Why would a lifelong Republican, who generally chafes at such activity, do such things? I feel guilty saying this, because millions of our neighbors are feeling real fear as a result of Trump’s words and deeds, but I did it because of what I see happening in my party.
Trump is in the process of turning the party of Reagan, who championed growth, free trade and active American leadership in the world, into the party of protectionism and isolationism. And now, with his immigration ban, he is turning the party of Lincoln into the modern-day anti-immigrant Know Nothing Party.
But many Trump supporters want to go much farther and permanently ban Muslims from entering the U.S. and with his executive order, Trump tried to take Step 1 toward doing just that.
And this is the policy intent that will drive that new procedure:
In order to protect Americans, the United States must ensure that those admitted to this country do not bear hostile attitudes toward it and its founding principles. The United States cannot, and should not, admit those who do not support the Constitution, or those who would place violent ideologies over American law.
This language sounds benign until you consider that many of Trump’s ‘alt-right’ supporters believe that Islam itself is a “violent ideology,” and that all Muslims want to place Islam and Sharia law “over American law.”
I have heard and read this over and over again from “conservatives.” Trump himself has said as much.

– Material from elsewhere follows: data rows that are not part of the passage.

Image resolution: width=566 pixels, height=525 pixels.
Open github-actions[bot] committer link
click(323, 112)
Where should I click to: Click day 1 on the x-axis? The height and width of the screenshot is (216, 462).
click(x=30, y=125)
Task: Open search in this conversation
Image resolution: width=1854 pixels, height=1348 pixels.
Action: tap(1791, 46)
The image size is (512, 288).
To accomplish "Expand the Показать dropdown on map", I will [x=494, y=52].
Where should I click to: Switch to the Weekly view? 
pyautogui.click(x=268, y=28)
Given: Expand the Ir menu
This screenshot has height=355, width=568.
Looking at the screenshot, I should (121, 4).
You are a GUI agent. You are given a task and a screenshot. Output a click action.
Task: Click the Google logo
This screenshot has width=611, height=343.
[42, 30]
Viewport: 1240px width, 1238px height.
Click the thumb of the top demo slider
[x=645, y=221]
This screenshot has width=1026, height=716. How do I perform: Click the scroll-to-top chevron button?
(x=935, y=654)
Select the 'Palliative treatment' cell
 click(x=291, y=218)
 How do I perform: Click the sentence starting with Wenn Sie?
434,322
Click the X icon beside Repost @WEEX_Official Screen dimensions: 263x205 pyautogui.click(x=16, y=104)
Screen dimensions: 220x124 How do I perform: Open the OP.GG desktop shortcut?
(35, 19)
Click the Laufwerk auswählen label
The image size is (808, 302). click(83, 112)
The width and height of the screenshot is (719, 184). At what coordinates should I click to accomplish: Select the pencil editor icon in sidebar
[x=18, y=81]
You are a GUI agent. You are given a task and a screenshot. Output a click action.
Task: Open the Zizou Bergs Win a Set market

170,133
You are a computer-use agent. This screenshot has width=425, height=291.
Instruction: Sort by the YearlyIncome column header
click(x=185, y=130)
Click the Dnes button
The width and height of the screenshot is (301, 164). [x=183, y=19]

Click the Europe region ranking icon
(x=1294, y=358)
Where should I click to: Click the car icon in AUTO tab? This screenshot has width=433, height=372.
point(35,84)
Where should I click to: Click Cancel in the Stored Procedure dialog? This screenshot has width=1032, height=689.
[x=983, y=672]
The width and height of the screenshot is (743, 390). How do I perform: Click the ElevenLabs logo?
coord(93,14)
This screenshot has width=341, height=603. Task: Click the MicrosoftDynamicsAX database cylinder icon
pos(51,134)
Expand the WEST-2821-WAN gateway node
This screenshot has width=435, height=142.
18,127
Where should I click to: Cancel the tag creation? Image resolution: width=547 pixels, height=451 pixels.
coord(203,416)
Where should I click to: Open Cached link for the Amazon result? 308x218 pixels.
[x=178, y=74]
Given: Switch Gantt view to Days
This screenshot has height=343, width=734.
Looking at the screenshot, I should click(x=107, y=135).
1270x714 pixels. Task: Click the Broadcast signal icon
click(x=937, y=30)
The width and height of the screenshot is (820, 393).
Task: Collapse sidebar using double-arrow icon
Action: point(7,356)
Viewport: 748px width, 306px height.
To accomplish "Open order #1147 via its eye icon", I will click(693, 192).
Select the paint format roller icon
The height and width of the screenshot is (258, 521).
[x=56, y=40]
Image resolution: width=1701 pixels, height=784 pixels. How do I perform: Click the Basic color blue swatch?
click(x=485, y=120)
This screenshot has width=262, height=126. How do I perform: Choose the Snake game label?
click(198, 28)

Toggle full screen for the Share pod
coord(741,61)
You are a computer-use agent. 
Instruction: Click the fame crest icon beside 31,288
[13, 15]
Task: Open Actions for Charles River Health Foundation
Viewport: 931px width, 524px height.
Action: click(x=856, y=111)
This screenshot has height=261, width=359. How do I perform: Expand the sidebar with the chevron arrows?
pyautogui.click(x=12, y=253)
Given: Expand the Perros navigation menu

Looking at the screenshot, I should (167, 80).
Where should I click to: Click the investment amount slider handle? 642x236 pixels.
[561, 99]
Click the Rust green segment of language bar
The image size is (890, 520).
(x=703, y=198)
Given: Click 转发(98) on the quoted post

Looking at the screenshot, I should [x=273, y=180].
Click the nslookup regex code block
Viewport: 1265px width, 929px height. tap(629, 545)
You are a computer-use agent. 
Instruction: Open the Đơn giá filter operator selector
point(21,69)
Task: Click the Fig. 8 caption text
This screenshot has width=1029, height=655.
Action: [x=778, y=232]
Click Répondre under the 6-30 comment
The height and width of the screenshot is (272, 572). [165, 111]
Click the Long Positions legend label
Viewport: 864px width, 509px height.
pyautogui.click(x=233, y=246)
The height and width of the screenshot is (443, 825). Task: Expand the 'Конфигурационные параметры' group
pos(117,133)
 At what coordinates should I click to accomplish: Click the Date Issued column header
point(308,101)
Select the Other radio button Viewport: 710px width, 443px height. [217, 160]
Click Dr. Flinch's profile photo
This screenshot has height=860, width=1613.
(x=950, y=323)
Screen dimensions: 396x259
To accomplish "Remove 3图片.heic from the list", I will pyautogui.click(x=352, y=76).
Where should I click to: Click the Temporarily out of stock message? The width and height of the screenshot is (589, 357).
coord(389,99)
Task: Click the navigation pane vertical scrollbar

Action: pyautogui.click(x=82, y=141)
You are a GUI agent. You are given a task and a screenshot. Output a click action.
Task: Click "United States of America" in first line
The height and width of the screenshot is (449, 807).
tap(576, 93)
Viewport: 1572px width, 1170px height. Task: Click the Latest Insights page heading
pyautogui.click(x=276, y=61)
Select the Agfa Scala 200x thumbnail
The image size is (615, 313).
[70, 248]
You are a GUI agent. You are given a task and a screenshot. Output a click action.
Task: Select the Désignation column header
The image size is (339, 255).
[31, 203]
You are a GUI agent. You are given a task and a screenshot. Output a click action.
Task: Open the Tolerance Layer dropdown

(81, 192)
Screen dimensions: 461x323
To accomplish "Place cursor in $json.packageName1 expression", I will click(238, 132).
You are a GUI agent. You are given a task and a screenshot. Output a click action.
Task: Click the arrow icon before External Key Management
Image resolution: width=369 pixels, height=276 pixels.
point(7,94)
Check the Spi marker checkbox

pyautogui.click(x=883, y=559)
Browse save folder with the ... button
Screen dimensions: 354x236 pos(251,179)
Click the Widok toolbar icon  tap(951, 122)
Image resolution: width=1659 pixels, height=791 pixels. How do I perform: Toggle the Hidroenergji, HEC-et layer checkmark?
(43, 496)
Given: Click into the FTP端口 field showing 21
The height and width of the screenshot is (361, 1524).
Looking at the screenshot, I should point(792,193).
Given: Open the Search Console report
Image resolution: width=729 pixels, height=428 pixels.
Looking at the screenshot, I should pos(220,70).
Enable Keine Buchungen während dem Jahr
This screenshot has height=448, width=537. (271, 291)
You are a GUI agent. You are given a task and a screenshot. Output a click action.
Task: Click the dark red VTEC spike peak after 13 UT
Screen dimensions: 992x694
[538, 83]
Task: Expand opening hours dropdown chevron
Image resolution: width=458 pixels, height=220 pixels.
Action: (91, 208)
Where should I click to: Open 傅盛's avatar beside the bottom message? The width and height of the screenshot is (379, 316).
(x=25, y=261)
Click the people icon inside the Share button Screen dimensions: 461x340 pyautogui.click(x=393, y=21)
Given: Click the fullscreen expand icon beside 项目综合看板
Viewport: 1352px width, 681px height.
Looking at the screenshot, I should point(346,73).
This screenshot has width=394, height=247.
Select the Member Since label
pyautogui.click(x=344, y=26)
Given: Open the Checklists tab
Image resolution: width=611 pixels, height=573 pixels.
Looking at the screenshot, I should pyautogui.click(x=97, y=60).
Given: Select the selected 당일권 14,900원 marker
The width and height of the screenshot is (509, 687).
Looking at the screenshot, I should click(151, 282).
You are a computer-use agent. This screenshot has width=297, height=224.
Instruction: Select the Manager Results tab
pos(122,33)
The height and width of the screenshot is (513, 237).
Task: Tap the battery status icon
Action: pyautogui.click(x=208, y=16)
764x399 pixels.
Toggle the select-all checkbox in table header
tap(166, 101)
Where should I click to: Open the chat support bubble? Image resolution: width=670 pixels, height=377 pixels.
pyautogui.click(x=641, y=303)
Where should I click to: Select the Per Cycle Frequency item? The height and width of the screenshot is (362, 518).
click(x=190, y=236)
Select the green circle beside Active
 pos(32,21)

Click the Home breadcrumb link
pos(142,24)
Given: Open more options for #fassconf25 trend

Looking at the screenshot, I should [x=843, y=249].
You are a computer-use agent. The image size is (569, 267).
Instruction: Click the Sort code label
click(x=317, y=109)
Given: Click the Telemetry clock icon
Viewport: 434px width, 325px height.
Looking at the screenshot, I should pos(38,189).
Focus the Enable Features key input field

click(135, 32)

This is nonsense, of course. A generation ago religious bigots made the same sorts of claims about my faith, Roman Catholicism.
In a brilliant article in The Atlantic, Eliot Cohen . . . . describes precisely what life is like now for those of us who have spent our careers toiling in the “conservative movement.” It is, Cohen says, a defining moment:
For the community of conservative thinkers and experts, and more importantly, conservative politicians, this is a testing time. Either you stand up for your principles and for what you know is decent behavior, or you go down, if not now, then years from now, as a coward or opportunist. Your reputation will never recover, nor should it. … The biggest split will be between those who draw a line and the power-sick, whose longing to have access to power, or influence it, or indeed to wield it themselves, causes them to fatally compromise their values. For many more it will be a split between those obsessed with anxiety, hatred, and resentment, and those who can hear Lincoln’s call to the better angels of our nature, whose America is not replete with carnage, but a city on a hill. Trump made his views crystal clear during the campaign. Since the election, many people, especially Republicans, have tried to pacify themselves by hoping that he didn’t mean what he said, and won’t do what he promised to do. Well, it’s time to wake up and face reality: He meant every word of it, and it is anathema to everything the modern Reaganite GOP has stood for.
On issue after issue, Donald Trump is governing as Donald Trump. All of us, but especially Republicans, need to answer the question: What are you going to do about it?